Tasks to complete:
• 1. Answer these questions from the text on platonic friendships between men and women:
(a) What does the writer of the main post name as her main hobby?
(b) In Trenton's comment, what share of single friends does the commenter say would probably have been slept with during single days?
(c) According to deadlytoque, what are about 90% of his platonic female friends?
• 2. Return, unchanged, the lines of the records from the line containing "Open the Add Existing dropdown" through the line containing "Looking at the screenshot, I should (652, 81).", including both of those lines.

Supplied text:
.....

As a woman who really enjoys watching sports and whose main hobby is stand-up comedy, I spend an awful lot of time in the company of men. And I can say with confidence that I don't want to sleep with very many of them. And so I'm tempted to say that yes, platonic friendships are completely possible. However, I just don't know how they feel about me. I assume they feel mainly the same way that I do: most of them probably don't want to screw me and just like hanging out, while a few of them might want to get some horizontal time.

The problem is, the magic ideal of the platonic friendship makes it hard to tell which is which. Because the platonic friendship is valued as a fun, grown-up thing to have, there's probably a fair bit of feeling-stifling going on. More than we'd like to admit. Your platonic dude friend could be harboring a secret crush, but hiding it really well to preserve the friendship he knows would crash and burn if he spilled the beans. And likewise, I am friends with several dudes that I would not hesitate to bed, should the opportunity arise, and I suspect that almost none of them know it.

I reckon we are in more non-platonic platonic friendships than we're willing to admit. The question is, as long as nothing's going on and the friendship behaves as if it is platonic, even if there are secret feelings, is that a platonic friendship? If it looks and tastes and smells and sounds platonic, does it really matter if one person kinda doesn't want it to feel platonic?

(In unrelated news, HOOK 'EM HORNS.)

Comments

Trenton said:

Coming from the side of being single with a lot of female friends, single and otherwise, to the side of taken and happy to be, it's complicated. Or maybe not. When I was single I would have probably slept with 90% of my single friends, but NEVER one that was in a relationship.

Once I had a relationship of my own, that's all gone away for me. I only want to sleep with onebody. I never thought it would work like that.

Everythings more complicated for girls as they mature. Sleeping with an old friend may have been a big no-no when you were 23, but at 27 is no problem, even a goal sometimes. I think guys often see a friendship as an opportunity to either bang a girl, or her hot friends. And pretty much all guys are the same: hungry and horney.

I think most of the time girls recognize that, and are either flattered, totally unattracted and put off, or use it to their advantage.

deadlytoque said:

I'm male, and about 90% of my platonic female friends are exes. I think that helps. There's no tension, because it's over, it didn't work, and we moved on.

.....

Dataset items
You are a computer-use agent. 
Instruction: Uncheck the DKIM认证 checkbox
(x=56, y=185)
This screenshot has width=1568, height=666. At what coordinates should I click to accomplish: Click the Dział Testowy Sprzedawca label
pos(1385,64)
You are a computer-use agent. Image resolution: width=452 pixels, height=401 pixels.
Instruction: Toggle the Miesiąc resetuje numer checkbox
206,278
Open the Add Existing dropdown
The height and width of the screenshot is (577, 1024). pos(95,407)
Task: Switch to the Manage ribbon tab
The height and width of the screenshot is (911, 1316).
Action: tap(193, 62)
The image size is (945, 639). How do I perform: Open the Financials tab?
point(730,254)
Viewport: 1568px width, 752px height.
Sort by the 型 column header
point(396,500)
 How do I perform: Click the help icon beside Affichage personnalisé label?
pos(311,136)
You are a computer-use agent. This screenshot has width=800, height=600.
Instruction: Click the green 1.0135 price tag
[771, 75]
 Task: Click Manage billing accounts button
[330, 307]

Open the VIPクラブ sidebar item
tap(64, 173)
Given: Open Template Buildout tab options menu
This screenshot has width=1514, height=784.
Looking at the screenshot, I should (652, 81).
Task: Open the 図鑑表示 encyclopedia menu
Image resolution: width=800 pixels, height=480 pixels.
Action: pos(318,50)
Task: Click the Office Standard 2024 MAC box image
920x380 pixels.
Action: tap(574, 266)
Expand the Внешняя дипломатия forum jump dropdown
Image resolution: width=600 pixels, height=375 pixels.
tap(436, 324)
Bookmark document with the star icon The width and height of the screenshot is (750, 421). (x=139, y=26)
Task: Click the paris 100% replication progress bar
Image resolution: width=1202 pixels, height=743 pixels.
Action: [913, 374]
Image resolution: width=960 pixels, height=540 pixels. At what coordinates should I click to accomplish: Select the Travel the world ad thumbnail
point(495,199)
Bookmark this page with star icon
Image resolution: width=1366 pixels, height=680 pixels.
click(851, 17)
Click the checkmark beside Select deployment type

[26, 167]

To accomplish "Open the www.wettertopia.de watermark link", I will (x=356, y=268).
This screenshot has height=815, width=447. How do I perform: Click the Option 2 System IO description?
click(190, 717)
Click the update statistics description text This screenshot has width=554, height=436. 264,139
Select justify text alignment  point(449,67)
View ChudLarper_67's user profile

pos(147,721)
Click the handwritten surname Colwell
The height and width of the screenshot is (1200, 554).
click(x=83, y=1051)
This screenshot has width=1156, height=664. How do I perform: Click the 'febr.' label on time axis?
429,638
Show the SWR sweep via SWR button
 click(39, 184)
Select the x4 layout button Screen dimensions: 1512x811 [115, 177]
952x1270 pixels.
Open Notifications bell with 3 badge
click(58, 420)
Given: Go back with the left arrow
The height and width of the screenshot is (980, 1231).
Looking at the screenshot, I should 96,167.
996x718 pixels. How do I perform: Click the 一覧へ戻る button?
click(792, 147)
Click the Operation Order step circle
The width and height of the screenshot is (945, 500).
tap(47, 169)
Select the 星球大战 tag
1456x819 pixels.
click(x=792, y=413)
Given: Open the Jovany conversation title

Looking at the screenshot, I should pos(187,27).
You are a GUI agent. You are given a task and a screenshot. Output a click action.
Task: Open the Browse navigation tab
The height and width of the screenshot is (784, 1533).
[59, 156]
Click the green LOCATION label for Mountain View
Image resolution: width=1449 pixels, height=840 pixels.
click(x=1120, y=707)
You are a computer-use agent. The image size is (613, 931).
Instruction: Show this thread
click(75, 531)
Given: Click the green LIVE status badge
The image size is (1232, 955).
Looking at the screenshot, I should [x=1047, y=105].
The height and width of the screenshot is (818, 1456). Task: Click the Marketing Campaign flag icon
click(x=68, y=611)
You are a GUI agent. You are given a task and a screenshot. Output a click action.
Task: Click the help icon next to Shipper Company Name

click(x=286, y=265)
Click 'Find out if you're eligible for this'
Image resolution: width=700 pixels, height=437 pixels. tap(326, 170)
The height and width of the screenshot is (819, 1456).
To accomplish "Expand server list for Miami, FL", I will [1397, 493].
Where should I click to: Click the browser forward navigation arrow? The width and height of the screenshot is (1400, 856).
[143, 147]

.....

Solutions to each task:
• 1.
(a) Stand-up comedy.
(b) 90%.
(c) Exes.

• 2.
Open the Add Existing dropdown
The height and width of the screenshot is (577, 1024). pos(95,407)
Task: Switch to the Manage ribbon tab
The height and width of the screenshot is (911, 1316).
Action: tap(193, 62)
The image size is (945, 639). How do I perform: Open the Financials tab?
point(730,254)
Viewport: 1568px width, 752px height.
Sort by the 型 column header
point(396,500)
 How do I perform: Click the help icon beside Affichage personnalisé label?
pos(311,136)
You are a computer-use agent. This screenshot has width=800, height=600.
Instruction: Click the green 1.0135 price tag
[771, 75]
 Task: Click Manage billing accounts button
[330, 307]

Open the VIPクラブ sidebar item
tap(64, 173)
Given: Open Template Buildout tab options menu
This screenshot has width=1514, height=784.
Looking at the screenshot, I should (652, 81).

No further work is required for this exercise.